Latest update January 1st, 2025 1:00 AM
Apr 13, 2021 News
15 months later…
– contractor to complete project by August
Kaieteur News – Fifteen months after it should have been completed, the construction of the $857M Good Hope Secondary School on the East Coast of Demerara remains incomplete because of “challenges” being faced by the contractor.
The contract for the construction of the school was awarded to BK International Incorporated in October 2018, with works starting the same month. The deadline for completion was January 2020.
On Sunday, Kaieteur News had made contact BK International’s spokesperson, Adam Harris, who stated that the school was “almost complete”. However, as it relates to the ongoing “challenges” in the construction process, Harris said that he was “unaware”, but he would contact the Chief Engineer and query.
This publication understands that the contractor has since been ordered to complete the project by August 2021.
The construction of the school falls under the World Bank-funded Guyana Secondary Education Improvement Project (GSEIP), which aims to aid the achievement of universal secondary education, in keeping with modern standards. Three schools – the Good Hope Secondary School, the Westminster Secondary School and the Prospect Secondary School – were to be built under the GSEIP.
According to Minister of Education, Priya Manickchand, the People’s Progressive Party/ Civic (PPP/C) had designed the project and secured funds since 2014, which initially catered for six schools to be built but that number was reduced to three.
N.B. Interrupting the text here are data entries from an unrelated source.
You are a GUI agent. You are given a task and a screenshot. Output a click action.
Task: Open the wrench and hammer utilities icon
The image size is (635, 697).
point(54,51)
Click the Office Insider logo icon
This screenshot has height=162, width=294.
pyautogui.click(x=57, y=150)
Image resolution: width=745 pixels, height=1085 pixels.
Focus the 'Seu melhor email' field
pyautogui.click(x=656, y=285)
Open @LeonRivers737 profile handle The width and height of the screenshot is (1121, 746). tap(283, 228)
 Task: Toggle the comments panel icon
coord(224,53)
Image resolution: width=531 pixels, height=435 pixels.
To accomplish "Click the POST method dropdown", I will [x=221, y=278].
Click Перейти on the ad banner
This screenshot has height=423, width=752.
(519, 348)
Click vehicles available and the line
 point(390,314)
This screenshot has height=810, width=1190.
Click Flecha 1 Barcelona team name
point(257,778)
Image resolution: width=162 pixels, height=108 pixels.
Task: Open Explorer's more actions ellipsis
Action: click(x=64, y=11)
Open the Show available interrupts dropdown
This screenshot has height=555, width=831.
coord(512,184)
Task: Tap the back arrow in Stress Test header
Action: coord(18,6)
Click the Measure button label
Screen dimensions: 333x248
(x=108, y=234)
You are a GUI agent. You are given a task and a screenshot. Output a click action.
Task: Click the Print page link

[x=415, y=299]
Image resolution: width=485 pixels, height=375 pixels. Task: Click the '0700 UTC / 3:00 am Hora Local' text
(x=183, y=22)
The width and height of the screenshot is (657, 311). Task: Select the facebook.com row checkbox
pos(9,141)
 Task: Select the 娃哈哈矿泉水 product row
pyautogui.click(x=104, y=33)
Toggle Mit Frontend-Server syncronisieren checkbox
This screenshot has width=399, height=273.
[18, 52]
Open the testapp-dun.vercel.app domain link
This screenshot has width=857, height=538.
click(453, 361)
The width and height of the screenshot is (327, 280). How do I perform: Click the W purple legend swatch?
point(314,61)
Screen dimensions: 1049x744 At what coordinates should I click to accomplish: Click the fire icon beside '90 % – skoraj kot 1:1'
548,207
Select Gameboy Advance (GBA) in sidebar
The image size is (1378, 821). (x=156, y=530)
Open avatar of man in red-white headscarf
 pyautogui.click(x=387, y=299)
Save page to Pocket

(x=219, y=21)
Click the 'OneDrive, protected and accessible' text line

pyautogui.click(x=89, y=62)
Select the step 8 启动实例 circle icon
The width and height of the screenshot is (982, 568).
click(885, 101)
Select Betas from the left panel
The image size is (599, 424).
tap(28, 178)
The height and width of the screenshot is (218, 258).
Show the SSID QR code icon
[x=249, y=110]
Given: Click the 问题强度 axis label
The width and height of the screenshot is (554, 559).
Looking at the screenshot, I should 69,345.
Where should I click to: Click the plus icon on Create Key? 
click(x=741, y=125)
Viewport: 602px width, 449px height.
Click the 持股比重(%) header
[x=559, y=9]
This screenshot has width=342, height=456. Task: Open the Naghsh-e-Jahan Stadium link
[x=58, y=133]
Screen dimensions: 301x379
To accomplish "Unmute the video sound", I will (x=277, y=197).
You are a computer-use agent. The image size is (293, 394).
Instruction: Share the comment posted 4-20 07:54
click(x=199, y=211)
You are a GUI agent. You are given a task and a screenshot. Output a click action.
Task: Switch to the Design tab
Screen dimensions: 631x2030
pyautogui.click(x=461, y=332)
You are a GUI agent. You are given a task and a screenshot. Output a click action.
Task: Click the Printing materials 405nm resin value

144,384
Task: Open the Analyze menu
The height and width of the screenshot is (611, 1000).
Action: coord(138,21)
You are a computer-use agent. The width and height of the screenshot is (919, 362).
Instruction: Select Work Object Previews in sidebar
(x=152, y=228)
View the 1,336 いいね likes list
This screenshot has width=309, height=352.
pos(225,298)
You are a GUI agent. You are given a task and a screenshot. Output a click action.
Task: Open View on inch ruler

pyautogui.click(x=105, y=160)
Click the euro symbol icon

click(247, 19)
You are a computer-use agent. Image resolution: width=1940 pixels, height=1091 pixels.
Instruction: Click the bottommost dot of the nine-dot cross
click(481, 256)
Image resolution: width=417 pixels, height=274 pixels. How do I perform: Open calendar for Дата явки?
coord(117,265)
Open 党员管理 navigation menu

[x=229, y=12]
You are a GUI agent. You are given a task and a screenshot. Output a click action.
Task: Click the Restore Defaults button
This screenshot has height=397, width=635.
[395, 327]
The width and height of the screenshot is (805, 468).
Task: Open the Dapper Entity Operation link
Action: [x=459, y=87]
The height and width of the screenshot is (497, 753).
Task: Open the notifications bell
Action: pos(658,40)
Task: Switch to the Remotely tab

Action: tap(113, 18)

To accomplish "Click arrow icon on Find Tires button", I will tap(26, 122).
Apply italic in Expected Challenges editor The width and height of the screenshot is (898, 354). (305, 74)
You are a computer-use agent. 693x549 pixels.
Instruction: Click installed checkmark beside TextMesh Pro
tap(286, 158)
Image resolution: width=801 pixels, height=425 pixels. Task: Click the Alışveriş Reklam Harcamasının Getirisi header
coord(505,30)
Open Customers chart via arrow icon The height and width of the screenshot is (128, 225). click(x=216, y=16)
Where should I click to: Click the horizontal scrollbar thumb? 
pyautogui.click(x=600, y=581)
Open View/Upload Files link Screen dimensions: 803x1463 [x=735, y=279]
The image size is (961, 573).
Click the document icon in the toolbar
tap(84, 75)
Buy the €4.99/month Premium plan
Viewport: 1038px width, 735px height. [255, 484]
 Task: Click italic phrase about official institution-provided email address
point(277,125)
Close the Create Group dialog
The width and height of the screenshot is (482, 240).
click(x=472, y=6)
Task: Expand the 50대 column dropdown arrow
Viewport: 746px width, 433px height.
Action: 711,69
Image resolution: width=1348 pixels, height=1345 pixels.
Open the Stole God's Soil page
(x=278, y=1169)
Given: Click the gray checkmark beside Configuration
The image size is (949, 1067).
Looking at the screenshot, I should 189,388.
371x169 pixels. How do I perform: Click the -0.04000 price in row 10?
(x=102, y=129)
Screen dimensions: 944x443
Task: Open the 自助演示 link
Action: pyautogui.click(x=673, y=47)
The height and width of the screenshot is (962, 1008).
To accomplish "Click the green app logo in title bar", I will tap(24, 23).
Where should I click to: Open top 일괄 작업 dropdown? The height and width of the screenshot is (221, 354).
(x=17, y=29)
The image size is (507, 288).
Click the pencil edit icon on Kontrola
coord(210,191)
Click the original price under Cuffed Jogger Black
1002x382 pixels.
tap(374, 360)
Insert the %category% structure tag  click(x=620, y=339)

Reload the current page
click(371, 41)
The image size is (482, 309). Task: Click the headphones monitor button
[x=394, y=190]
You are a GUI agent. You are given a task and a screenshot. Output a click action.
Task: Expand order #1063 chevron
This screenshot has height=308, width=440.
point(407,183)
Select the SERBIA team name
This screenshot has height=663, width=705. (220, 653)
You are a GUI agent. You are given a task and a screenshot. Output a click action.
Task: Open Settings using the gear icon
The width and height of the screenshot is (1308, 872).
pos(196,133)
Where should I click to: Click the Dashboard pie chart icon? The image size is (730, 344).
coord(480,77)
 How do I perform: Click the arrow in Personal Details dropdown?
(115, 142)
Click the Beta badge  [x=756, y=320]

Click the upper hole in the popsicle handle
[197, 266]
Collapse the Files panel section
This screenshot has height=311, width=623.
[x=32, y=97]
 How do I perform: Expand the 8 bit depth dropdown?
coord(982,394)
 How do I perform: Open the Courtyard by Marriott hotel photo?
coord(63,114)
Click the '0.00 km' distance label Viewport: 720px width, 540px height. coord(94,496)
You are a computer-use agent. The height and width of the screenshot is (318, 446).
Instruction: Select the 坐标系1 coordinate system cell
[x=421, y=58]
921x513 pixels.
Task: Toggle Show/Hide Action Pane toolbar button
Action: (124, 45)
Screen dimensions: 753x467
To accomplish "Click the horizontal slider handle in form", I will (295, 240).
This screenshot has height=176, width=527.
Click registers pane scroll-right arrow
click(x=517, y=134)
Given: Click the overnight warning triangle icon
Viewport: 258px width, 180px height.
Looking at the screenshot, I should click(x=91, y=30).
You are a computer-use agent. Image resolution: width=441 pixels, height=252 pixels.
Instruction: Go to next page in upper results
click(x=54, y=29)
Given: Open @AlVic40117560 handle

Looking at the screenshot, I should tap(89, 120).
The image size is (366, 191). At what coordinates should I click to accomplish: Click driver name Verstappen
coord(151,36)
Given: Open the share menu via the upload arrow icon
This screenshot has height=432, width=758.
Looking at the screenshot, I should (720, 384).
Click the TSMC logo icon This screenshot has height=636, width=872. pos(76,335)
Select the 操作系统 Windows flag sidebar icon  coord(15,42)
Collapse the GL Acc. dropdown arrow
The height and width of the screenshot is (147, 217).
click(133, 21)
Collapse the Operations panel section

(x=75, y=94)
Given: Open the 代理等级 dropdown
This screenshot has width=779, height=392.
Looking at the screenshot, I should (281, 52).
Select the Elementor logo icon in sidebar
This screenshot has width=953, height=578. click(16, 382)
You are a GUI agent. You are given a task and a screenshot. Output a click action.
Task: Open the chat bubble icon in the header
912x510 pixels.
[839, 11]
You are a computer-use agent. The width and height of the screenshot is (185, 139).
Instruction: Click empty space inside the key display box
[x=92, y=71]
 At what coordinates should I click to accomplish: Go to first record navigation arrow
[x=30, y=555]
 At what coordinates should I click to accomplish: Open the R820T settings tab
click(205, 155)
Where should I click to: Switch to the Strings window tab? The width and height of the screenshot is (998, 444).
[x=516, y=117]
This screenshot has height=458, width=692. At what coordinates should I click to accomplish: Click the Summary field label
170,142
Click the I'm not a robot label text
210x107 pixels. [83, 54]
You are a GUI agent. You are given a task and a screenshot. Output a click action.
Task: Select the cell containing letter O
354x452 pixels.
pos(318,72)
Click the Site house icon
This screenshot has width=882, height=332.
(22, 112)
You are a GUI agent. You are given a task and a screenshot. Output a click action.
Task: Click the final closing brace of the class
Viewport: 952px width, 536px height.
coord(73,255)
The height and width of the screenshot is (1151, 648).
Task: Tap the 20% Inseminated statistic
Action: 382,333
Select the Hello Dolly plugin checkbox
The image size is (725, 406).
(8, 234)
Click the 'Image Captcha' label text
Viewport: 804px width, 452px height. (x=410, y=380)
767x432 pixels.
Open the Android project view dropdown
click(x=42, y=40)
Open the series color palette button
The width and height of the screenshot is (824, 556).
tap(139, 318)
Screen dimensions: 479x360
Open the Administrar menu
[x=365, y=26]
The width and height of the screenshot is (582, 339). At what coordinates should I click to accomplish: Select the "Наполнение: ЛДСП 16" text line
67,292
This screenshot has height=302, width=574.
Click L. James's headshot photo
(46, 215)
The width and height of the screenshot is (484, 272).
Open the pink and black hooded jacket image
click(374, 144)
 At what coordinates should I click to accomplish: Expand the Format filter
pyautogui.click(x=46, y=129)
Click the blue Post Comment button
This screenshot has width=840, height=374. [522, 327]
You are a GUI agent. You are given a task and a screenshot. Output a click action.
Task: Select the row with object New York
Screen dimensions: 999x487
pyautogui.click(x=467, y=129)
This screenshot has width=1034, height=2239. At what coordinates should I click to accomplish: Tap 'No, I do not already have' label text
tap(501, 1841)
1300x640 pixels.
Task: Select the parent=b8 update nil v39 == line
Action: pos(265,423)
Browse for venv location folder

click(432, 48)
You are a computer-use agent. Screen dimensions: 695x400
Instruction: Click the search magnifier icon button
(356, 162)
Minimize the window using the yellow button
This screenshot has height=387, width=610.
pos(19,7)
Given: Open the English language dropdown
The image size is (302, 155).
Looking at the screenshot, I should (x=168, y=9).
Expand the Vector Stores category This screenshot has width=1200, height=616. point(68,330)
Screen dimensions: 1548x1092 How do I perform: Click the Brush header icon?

It was during a site visit of the recently completed $1B Westminster school that Manickchand, revealed that “challenges” are occurring in the construction process of the Good Hope School. She had also expressed optimism that it could be ready in time for the new school year, which starts in September, to serve students in Region Four (Demerara-Mahaica).
The Minister is expected to visit the school today to assess the works being done to pinpoint the challenges that are being faced by the contractor.
When Manickchand assumed office in August last year, she had made it clear that the delay in the school’s completion was unacceptable and was told by technical experts that the project might not see completion until May (next month). While noting that it was “wholly unacceptable”, she had pronounced that “people who bid for contracts and win them must ensure that they do what they have to do to realise the terms to which they have signed in the contract.”
The incomplete Good Hope School, the Minister said, has hampered hundreds of students from reaping the benefits of the project. Moreover, she had reiterated her Ministry’s zero-tolerance stance for contractors seeking to blame the school’s incompletion on COVID-19, as the pandemic would have started until after January 2020 when the project was expected to be completed.
The last update given on the completion of the school stated that it was 75 percent completed.
The school is intended to accommodate approximately 800 students. It will contain an information technology laboratory, several technical-vocational laboratories, a multi-purpose hall, a modern library, 26 classrooms and other facilities.
Additionally, some 195 students were placed at the incomplete school after writing the National Grade Six Assessment last year and it was disclosed by Manickchand that upon its completion, they will have first preference to attend if they so desire.